Holi 2021: Know significance, history, rituals and other details of the festival of colours
After months of waiting, Holi- one of the most vibrant festivals of India, is finally here. This year Holi will be celebrated on March 29 (Monday). Also known as the festival of colours, Holi is one of the most significant festivals of Hindus, although it is celebrated by people of other faiths as well.
The festival of Holi marks the triumph of good over evil and is celebrated for two days. The evening before Holi is known as Holika Dahan or Chhoti Holi during which people light a bonfire to signify the burning of the demon Holika. This year, Chhoti is being celebrated on March 28.
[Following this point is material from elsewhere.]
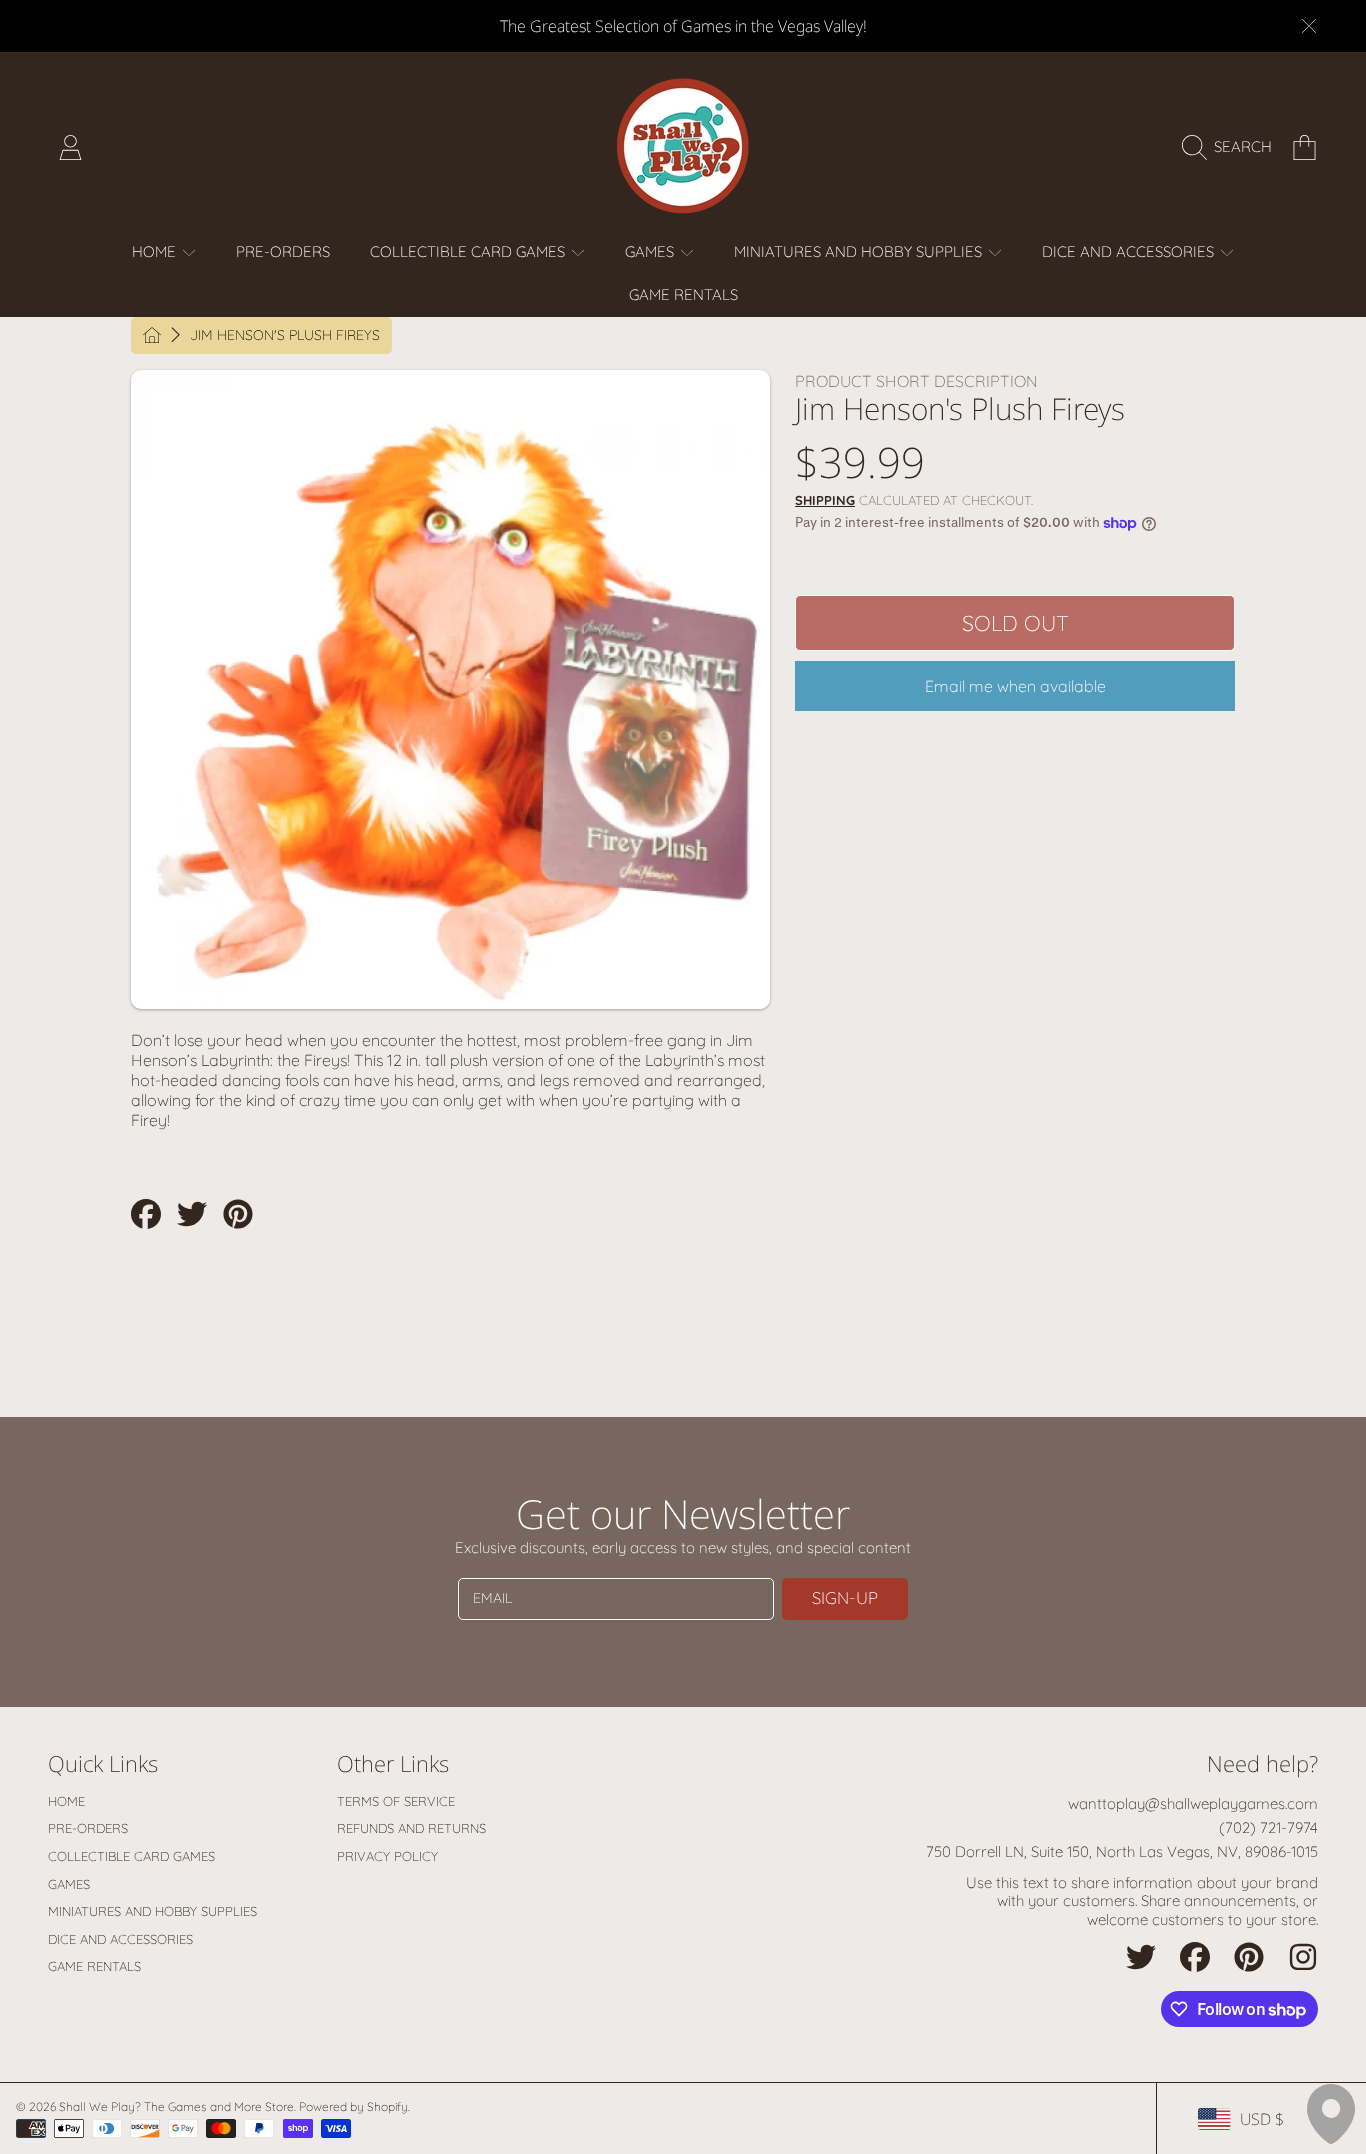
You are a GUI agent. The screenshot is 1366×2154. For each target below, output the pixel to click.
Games (651, 251)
As per Hindu mythology, demon king Hiranyakashyap was given a reward which gave him the power to not be killed by either a man or any animal, hence, he wanted to be worshiped by people. His son Prahlad, however, was a devotee of Lord Vishnu.
Being angry at the fact that his son didn’t worship him, king Hiranyakashyap asked his sister, demon Holika to sit in a pyre while holding his son. While sitting one fire, Holika died, but Prahlad was saved by Lord Vishnu, who later took the avatar of Narasimha- a half human and half lion and killed the demon king.
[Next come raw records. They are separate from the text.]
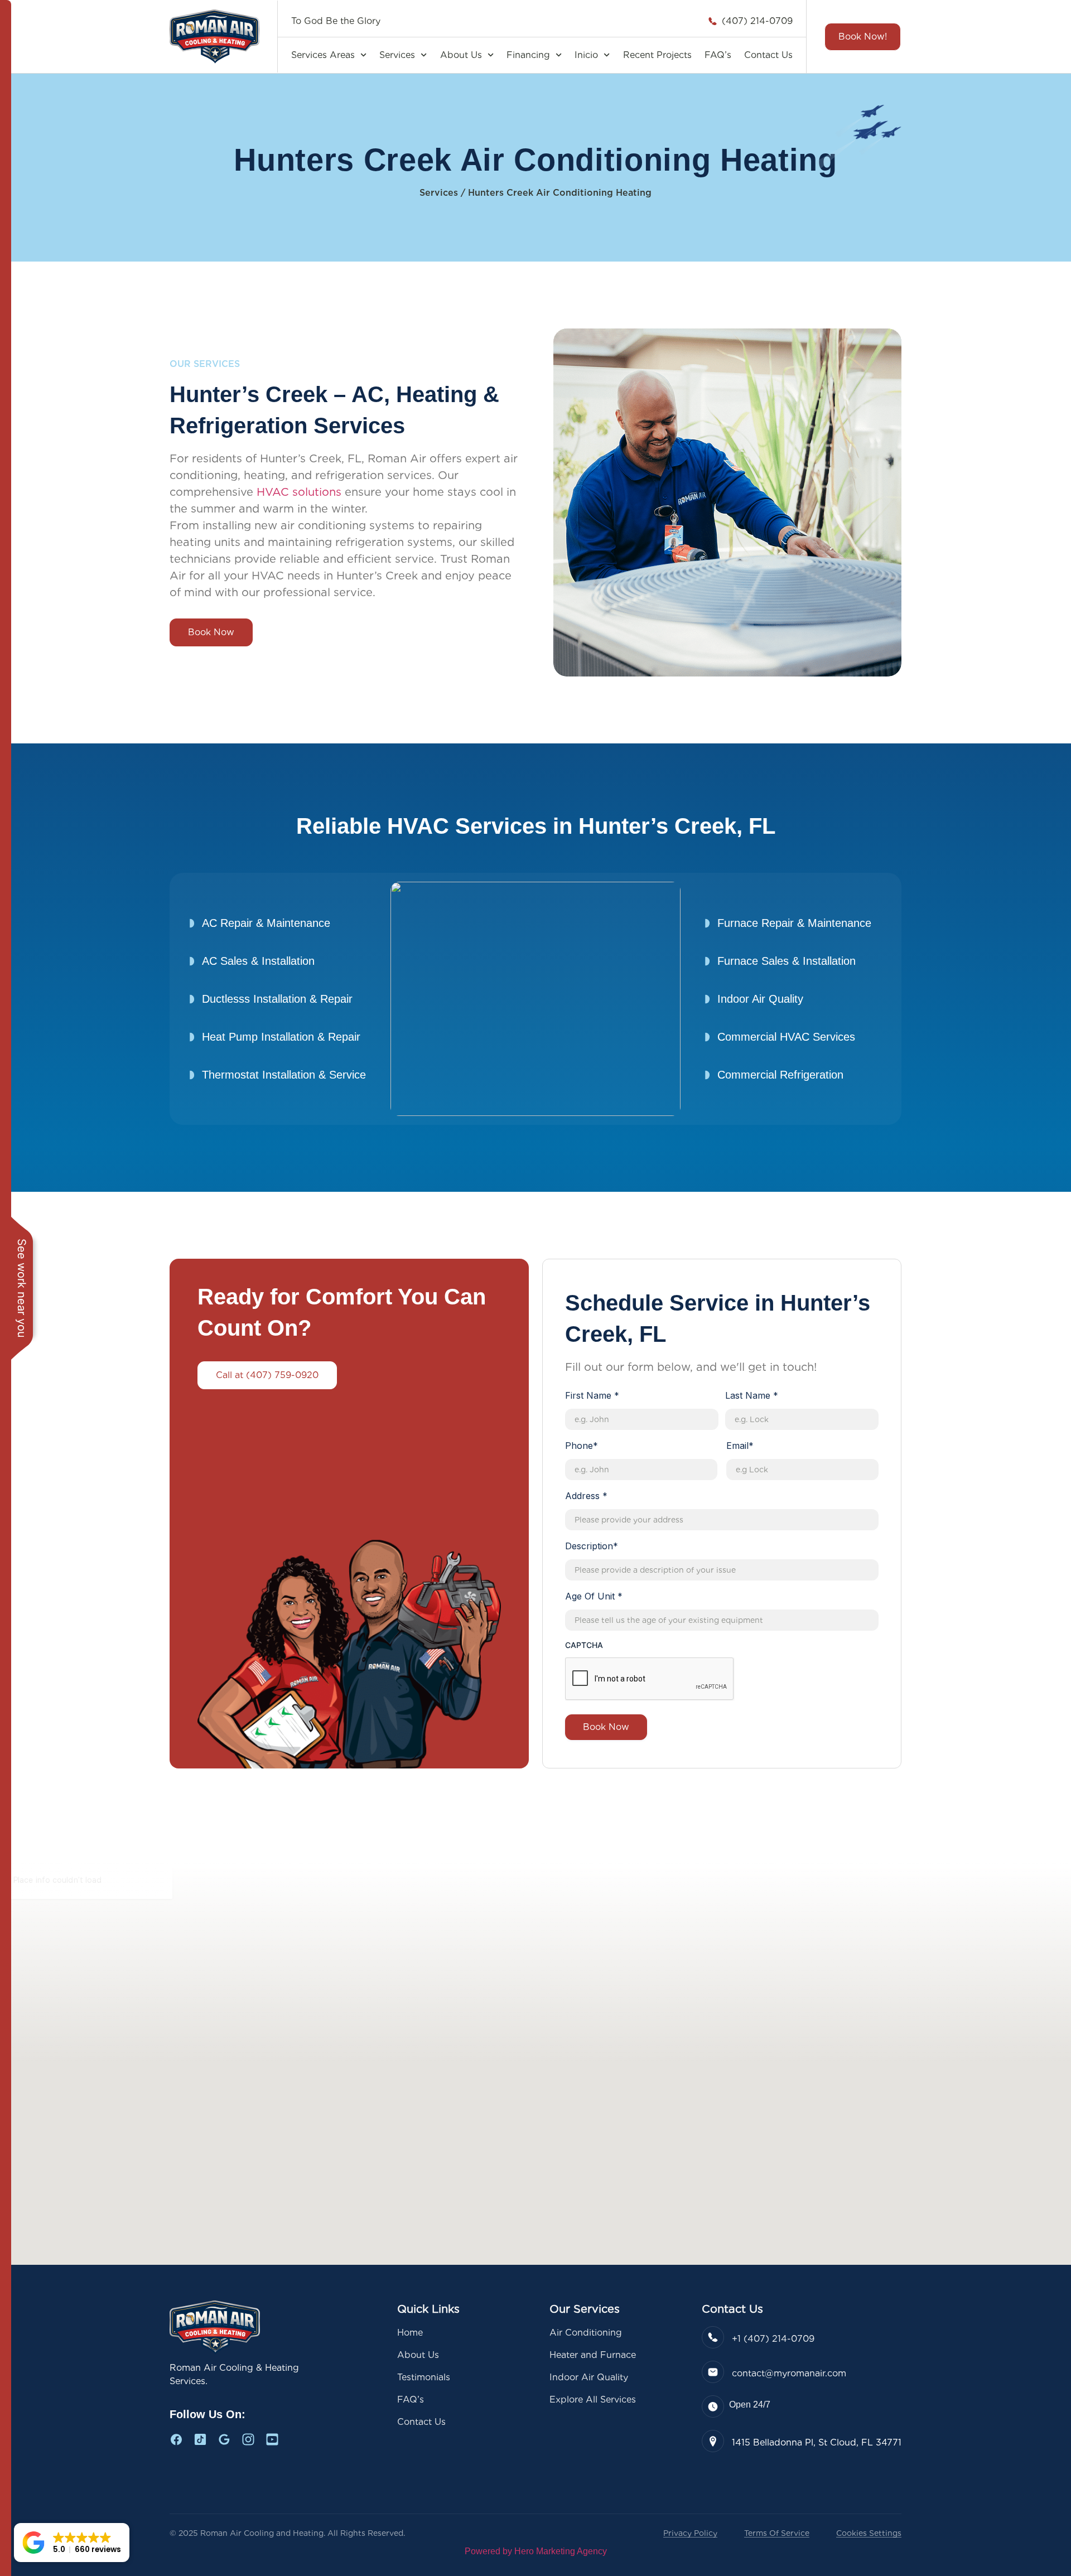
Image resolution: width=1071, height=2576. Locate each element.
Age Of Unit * (594, 1596)
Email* (740, 1445)
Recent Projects (657, 55)
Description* (591, 1546)
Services (397, 55)
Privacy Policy (690, 2533)
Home (410, 2332)
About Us (461, 55)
Holi also marks the arrival of the spring harvest season and the end of winter in the country. Holi is celebrated in the month of Phalguna of the Hindu calendar and the festivities start on the evening of the Purnima (Full Moon day).
People celebrate Holi by splashing water and smearing each other with colours, which is also known as ‘Gulal’. Children enjoy the day by playing with water baloons and water guns. Parties are hosted by people where they dance on popular Holi songs.
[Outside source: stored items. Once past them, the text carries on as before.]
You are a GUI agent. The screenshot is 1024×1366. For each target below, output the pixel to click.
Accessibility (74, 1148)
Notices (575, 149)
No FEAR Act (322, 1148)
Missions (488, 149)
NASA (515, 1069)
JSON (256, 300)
People also relish on some lip-smacking sweets like Gujiya- a traditional sweet made on Holi and Thandai, which is a Holi-special drink made of milk. Some people also binge on some bhang, which is cannabis added to thandai, and it is intoxicating. Bhang is enjoyed by people on Holi across the country.
Although Holi is celebrated the same way across the country, some states play Holi in a different yet special manner. Holi celebrations in Vrindavan and Mathura are very famous. In Pushkar, Rajasthan, people play ‘Kapda-faad’ Holi and in Barsana, Uttar Pradesh, ‘Lathmar Holi’ is celebrated where women hit men with sticks (lath) while they try to shield themselves.